** START **
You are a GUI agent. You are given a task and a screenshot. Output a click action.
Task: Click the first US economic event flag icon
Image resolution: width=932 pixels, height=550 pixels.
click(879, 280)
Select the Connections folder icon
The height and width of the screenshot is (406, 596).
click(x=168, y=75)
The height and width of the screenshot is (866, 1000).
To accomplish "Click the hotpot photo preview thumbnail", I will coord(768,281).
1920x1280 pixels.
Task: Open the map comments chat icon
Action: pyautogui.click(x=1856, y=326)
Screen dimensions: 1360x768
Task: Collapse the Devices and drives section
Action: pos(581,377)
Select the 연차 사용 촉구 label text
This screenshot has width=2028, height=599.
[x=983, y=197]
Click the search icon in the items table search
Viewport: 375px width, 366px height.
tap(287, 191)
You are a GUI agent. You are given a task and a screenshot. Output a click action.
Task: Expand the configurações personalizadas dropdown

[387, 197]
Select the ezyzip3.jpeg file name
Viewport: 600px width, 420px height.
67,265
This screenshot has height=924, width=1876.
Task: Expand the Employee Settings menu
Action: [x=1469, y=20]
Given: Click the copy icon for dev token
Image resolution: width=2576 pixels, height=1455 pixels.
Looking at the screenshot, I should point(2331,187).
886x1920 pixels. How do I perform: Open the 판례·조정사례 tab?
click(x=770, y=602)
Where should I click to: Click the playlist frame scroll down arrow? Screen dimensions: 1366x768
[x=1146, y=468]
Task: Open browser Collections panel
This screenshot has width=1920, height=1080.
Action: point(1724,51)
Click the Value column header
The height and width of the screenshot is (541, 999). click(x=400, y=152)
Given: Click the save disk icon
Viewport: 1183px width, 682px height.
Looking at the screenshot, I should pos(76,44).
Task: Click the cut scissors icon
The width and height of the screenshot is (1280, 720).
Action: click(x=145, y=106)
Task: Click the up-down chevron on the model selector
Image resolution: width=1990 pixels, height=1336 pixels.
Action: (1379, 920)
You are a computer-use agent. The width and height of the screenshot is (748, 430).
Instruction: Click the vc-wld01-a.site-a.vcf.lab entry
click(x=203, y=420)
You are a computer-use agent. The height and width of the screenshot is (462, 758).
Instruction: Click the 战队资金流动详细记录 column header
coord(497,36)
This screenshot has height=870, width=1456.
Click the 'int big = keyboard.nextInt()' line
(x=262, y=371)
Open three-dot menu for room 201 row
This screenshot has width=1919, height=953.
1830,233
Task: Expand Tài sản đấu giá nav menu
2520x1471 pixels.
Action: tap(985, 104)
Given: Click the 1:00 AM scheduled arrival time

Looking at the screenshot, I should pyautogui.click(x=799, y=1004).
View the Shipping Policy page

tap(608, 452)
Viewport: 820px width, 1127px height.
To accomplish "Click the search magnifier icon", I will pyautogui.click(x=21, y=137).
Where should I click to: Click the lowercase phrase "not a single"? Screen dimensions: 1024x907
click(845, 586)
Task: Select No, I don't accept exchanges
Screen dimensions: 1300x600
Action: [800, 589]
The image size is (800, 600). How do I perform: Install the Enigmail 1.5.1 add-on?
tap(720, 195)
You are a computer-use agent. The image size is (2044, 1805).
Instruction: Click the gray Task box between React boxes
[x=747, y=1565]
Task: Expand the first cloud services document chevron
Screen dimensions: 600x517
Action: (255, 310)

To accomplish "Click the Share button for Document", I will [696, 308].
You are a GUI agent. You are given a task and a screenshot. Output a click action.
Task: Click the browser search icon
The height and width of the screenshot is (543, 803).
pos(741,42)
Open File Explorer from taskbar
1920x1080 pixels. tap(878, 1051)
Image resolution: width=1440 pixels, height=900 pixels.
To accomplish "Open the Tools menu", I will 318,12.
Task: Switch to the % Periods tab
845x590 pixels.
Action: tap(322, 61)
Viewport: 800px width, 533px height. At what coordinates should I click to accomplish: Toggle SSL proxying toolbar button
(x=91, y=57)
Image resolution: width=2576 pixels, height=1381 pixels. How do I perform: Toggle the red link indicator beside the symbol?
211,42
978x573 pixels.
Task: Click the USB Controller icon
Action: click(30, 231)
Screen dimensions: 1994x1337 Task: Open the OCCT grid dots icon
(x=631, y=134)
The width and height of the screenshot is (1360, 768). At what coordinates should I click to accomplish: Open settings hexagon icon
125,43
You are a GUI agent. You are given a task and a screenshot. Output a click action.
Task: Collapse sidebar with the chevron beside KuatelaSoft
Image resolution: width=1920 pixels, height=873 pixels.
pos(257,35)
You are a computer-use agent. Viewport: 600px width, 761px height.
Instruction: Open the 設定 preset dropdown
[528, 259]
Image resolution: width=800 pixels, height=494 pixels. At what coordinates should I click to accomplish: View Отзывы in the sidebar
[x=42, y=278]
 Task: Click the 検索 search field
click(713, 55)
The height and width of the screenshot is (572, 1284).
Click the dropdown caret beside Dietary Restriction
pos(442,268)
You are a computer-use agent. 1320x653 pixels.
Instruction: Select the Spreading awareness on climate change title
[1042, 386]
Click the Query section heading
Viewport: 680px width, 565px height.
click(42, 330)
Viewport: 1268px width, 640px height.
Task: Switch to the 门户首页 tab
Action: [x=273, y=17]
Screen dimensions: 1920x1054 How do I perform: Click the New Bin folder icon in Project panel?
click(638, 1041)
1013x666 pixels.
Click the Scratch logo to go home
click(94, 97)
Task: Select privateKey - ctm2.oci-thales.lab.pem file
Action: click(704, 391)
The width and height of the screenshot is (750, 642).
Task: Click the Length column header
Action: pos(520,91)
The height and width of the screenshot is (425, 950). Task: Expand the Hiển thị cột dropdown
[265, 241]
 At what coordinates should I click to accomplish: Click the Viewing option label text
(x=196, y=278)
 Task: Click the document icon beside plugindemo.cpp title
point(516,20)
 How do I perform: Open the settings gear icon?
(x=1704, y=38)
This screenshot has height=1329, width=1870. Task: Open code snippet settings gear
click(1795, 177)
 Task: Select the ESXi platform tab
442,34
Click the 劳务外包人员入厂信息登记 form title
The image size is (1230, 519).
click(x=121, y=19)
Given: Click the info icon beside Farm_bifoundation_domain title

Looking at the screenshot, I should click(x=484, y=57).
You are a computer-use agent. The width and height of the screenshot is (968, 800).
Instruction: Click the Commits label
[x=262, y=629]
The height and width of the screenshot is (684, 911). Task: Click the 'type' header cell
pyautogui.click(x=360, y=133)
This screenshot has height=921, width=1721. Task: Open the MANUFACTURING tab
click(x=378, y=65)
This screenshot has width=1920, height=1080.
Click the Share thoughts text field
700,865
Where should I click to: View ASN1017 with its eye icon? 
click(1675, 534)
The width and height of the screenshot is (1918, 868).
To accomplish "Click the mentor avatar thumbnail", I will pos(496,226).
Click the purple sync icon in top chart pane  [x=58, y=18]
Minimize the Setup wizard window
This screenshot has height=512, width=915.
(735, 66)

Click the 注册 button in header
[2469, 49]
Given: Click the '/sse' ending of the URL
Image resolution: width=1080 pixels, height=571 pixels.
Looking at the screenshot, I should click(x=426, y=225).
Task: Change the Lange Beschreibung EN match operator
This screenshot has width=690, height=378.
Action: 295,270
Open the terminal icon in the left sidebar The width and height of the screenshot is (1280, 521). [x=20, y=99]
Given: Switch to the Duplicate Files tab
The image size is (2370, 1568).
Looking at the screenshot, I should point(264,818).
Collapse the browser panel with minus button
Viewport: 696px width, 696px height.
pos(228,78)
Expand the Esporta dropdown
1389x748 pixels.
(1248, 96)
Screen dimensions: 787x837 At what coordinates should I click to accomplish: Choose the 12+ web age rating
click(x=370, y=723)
** END **
WHAT IS REQUIRED
Rewrite all the rows above, replacing every "Image resolution" with "Screen size" and leaving everything else unchanged.

ANSWER
You are a GUI agent. You are given a task and a screenshot. Output a click action.
Task: Click the first US economic event flag icon
Screen size: width=932 pixels, height=550 pixels.
click(879, 280)
Select the Connections folder icon
The height and width of the screenshot is (406, 596).
click(x=168, y=75)
The height and width of the screenshot is (866, 1000).
To accomplish "Click the hotpot photo preview thumbnail", I will coord(768,281).
1920x1280 pixels.
Task: Open the map comments chat icon
Action: pyautogui.click(x=1856, y=326)
Screen dimensions: 1360x768
Task: Collapse the Devices and drives section
Action: pos(581,377)
Select the 연차 사용 촉구 label text
This screenshot has width=2028, height=599.
[x=983, y=197]
Click the search icon in the items table search
Viewport: 375px width, 366px height.
tap(287, 191)
You are a GUI agent. You are given a task and a screenshot. Output a click action.
Task: Expand the configurações personalizadas dropdown

[387, 197]
Select the ezyzip3.jpeg file name
Viewport: 600px width, 420px height.
67,265
This screenshot has height=924, width=1876.
Task: Expand the Employee Settings menu
Action: [x=1469, y=20]
Given: Click the copy icon for dev token
Screen size: width=2576 pixels, height=1455 pixels.
Looking at the screenshot, I should point(2331,187).
886x1920 pixels. How do I perform: Open the 판례·조정사례 tab?
click(x=770, y=602)
Where should I click to: Click the playlist frame scroll down arrow? Screen dimensions: 1366x768
[x=1146, y=468]
Task: Open browser Collections panel
This screenshot has width=1920, height=1080.
Action: point(1724,51)
Click the Value column header
The height and width of the screenshot is (541, 999). click(x=400, y=152)
Given: Click the save disk icon
Viewport: 1183px width, 682px height.
Looking at the screenshot, I should pos(76,44).
Task: Click the cut scissors icon
The width and height of the screenshot is (1280, 720).
Action: click(x=145, y=106)
Task: Click the up-down chevron on the model selector
Screen size: width=1990 pixels, height=1336 pixels.
Action: (1379, 920)
You are a computer-use agent. The width and height of the screenshot is (748, 430).
Instruction: Click the vc-wld01-a.site-a.vcf.lab entry
click(x=203, y=420)
You are a computer-use agent. The height and width of the screenshot is (462, 758).
Instruction: Click the 战队资金流动详细记录 column header
coord(497,36)
This screenshot has height=870, width=1456.
Click the 'int big = keyboard.nextInt()' line
(x=262, y=371)
Open three-dot menu for room 201 row
This screenshot has width=1919, height=953.
1830,233
Task: Expand Tài sản đấu giá nav menu
2520x1471 pixels.
Action: tap(985, 104)
Given: Click the 1:00 AM scheduled arrival time

Looking at the screenshot, I should pyautogui.click(x=799, y=1004).
View the Shipping Policy page

tap(608, 452)
Viewport: 820px width, 1127px height.
To accomplish "Click the search magnifier icon", I will pyautogui.click(x=21, y=137).
Where should I click to: Click the lowercase phrase "not a single"? Screen dimensions: 1024x907
click(845, 586)
Task: Select No, I don't accept exchanges
Screen dimensions: 1300x600
Action: [800, 589]
The image size is (800, 600). How do I perform: Install the Enigmail 1.5.1 add-on?
tap(720, 195)
You are a computer-use agent. The image size is (2044, 1805).
Instruction: Click the gray Task box between React boxes
[x=747, y=1565]
Task: Expand the first cloud services document chevron
Screen dimensions: 600x517
Action: (255, 310)

To accomplish "Click the Share button for Document", I will [696, 308].
You are a GUI agent. You are given a task and a screenshot. Output a click action.
Task: Click the browser search icon
The height and width of the screenshot is (543, 803).
pos(741,42)
Open File Explorer from taskbar
1920x1080 pixels. tap(878, 1051)
Screen size: width=1440 pixels, height=900 pixels.
To accomplish "Open the Tools menu", I will 318,12.
Task: Switch to the % Periods tab
845x590 pixels.
Action: tap(322, 61)
Viewport: 800px width, 533px height. At what coordinates should I click to accomplish: Toggle SSL proxying toolbar button
(x=91, y=57)
Screen size: width=2576 pixels, height=1381 pixels. How do I perform: Toggle the red link indicator beside the symbol?
211,42
978x573 pixels.
Task: Click the USB Controller icon
Action: click(30, 231)
Screen dimensions: 1994x1337 Task: Open the OCCT grid dots icon
(x=631, y=134)
The width and height of the screenshot is (1360, 768). At what coordinates should I click to accomplish: Open settings hexagon icon
125,43
You are a GUI agent. You are given a task and a screenshot. Output a click action.
Task: Collapse sidebar with the chevron beside KuatelaSoft
Screen size: width=1920 pixels, height=873 pixels.
pos(257,35)
You are a computer-use agent. Viewport: 600px width, 761px height.
Instruction: Open the 設定 preset dropdown
[528, 259]
Screen size: width=800 pixels, height=494 pixels. At what coordinates should I click to accomplish: View Отзывы in the sidebar
[x=42, y=278]
 Task: Click the 検索 search field
click(713, 55)
The height and width of the screenshot is (572, 1284).
Click the dropdown caret beside Dietary Restriction
pos(442,268)
You are a computer-use agent. 1320x653 pixels.
Instruction: Select the Spreading awareness on climate change title
[1042, 386]
Click the Query section heading
Viewport: 680px width, 565px height.
click(42, 330)
Viewport: 1268px width, 640px height.
Task: Switch to the 门户首页 tab
Action: [x=273, y=17]
Screen dimensions: 1920x1054 How do I perform: Click the New Bin folder icon in Project panel?
click(638, 1041)
1013x666 pixels.
Click the Scratch logo to go home
click(94, 97)
Task: Select privateKey - ctm2.oci-thales.lab.pem file
Action: click(704, 391)
The width and height of the screenshot is (750, 642).
Task: Click the Length column header
Action: pos(520,91)
The height and width of the screenshot is (425, 950). Task: Expand the Hiển thị cột dropdown
[265, 241]
 At what coordinates should I click to accomplish: Click the Viewing option label text
(x=196, y=278)
 Task: Click the document icon beside plugindemo.cpp title
point(516,20)
 How do I perform: Open the settings gear icon?
(x=1704, y=38)
This screenshot has height=1329, width=1870. Task: Open code snippet settings gear
click(1795, 177)
 Task: Select the ESXi platform tab
442,34
Click the 劳务外包人员入厂信息登记 form title
The image size is (1230, 519).
click(x=121, y=19)
Given: Click the info icon beside Farm_bifoundation_domain title

Looking at the screenshot, I should click(x=484, y=57).
You are a computer-use agent. The width and height of the screenshot is (968, 800).
Instruction: Click the Commits label
[x=262, y=629]
The height and width of the screenshot is (684, 911). Task: Click the 'type' header cell
pyautogui.click(x=360, y=133)
This screenshot has height=921, width=1721. Task: Open the MANUFACTURING tab
click(x=378, y=65)
This screenshot has width=1920, height=1080.
Click the Share thoughts text field
700,865
Where should I click to: View ASN1017 with its eye icon? 
click(1675, 534)
The width and height of the screenshot is (1918, 868).
To accomplish "Click the mentor avatar thumbnail", I will pos(496,226).
Click the purple sync icon in top chart pane  [x=58, y=18]
Minimize the Setup wizard window
This screenshot has height=512, width=915.
(735, 66)

Click the 注册 button in header
[2469, 49]
Given: Click the '/sse' ending of the URL
Screen size: width=1080 pixels, height=571 pixels.
Looking at the screenshot, I should click(x=426, y=225).
Task: Change the Lange Beschreibung EN match operator
This screenshot has width=690, height=378.
Action: 295,270
Open the terminal icon in the left sidebar The width and height of the screenshot is (1280, 521). [x=20, y=99]
Given: Switch to the Duplicate Files tab
The image size is (2370, 1568).
Looking at the screenshot, I should point(264,818).
Collapse the browser panel with minus button
Viewport: 696px width, 696px height.
pos(228,78)
Expand the Esporta dropdown
1389x748 pixels.
(1248, 96)
Screen dimensions: 787x837 At what coordinates should I click to accomplish: Choose the 12+ web age rating
click(x=370, y=723)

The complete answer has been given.